▶ **Aim of the exercise**
Write out all of the records, keeping each one exactly as written.

▶ **Source records**
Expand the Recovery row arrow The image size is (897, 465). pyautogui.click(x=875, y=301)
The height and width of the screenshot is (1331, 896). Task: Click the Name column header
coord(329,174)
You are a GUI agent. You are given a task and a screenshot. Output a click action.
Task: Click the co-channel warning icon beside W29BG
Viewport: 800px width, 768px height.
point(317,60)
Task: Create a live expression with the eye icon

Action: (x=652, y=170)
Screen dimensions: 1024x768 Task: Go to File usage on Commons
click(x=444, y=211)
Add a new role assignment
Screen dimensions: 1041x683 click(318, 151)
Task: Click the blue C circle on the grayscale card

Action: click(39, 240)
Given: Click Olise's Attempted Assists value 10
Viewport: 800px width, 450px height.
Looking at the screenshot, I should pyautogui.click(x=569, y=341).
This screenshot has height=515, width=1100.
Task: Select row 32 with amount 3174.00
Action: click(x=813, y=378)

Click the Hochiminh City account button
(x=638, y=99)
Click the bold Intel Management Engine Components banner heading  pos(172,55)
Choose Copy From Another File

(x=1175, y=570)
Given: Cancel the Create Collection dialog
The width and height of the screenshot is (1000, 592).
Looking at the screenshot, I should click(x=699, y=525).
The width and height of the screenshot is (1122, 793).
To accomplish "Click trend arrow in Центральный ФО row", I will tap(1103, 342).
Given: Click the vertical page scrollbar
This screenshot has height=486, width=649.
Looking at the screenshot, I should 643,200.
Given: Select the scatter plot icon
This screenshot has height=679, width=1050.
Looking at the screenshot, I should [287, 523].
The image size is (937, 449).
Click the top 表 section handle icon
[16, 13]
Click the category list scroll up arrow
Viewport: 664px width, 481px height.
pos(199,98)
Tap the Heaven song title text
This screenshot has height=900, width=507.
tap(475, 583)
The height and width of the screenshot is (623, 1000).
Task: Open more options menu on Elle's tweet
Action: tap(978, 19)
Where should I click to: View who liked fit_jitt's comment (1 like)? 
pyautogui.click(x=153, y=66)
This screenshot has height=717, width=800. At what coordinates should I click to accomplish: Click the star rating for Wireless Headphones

▶ **Answer section**
Expand the Recovery row arrow The image size is (897, 465). pyautogui.click(x=875, y=301)
The height and width of the screenshot is (1331, 896). Task: Click the Name column header
coord(329,174)
You are a GUI agent. You are given a task and a screenshot. Output a click action.
Task: Click the co-channel warning icon beside W29BG
Viewport: 800px width, 768px height.
point(317,60)
Task: Create a live expression with the eye icon

Action: (x=652, y=170)
Screen dimensions: 1024x768 Task: Go to File usage on Commons
click(x=444, y=211)
Add a new role assignment
Screen dimensions: 1041x683 click(318, 151)
Task: Click the blue C circle on the grayscale card

Action: click(39, 240)
Given: Click Olise's Attempted Assists value 10
Viewport: 800px width, 450px height.
Looking at the screenshot, I should pyautogui.click(x=569, y=341).
This screenshot has height=515, width=1100.
Task: Select row 32 with amount 3174.00
Action: click(x=813, y=378)

Click the Hochiminh City account button
(x=638, y=99)
Click the bold Intel Management Engine Components banner heading  pos(172,55)
Choose Copy From Another File

(x=1175, y=570)
Given: Cancel the Create Collection dialog
The width and height of the screenshot is (1000, 592).
Looking at the screenshot, I should click(x=699, y=525).
The width and height of the screenshot is (1122, 793).
To accomplish "Click trend arrow in Центральный ФО row", I will tap(1103, 342).
Given: Click the vertical page scrollbar
This screenshot has height=486, width=649.
Looking at the screenshot, I should 643,200.
Given: Select the scatter plot icon
This screenshot has height=679, width=1050.
Looking at the screenshot, I should [287, 523].
The image size is (937, 449).
Click the top 表 section handle icon
[16, 13]
Click the category list scroll up arrow
Viewport: 664px width, 481px height.
pos(199,98)
Tap the Heaven song title text
This screenshot has height=900, width=507.
tap(475, 583)
The height and width of the screenshot is (623, 1000).
Task: Open more options menu on Elle's tweet
Action: tap(978, 19)
Where should I click to: View who liked fit_jitt's comment (1 like)? 
pyautogui.click(x=153, y=66)
This screenshot has height=717, width=800. At what coordinates should I click to accomplish: Click the star rating for Wireless Headphones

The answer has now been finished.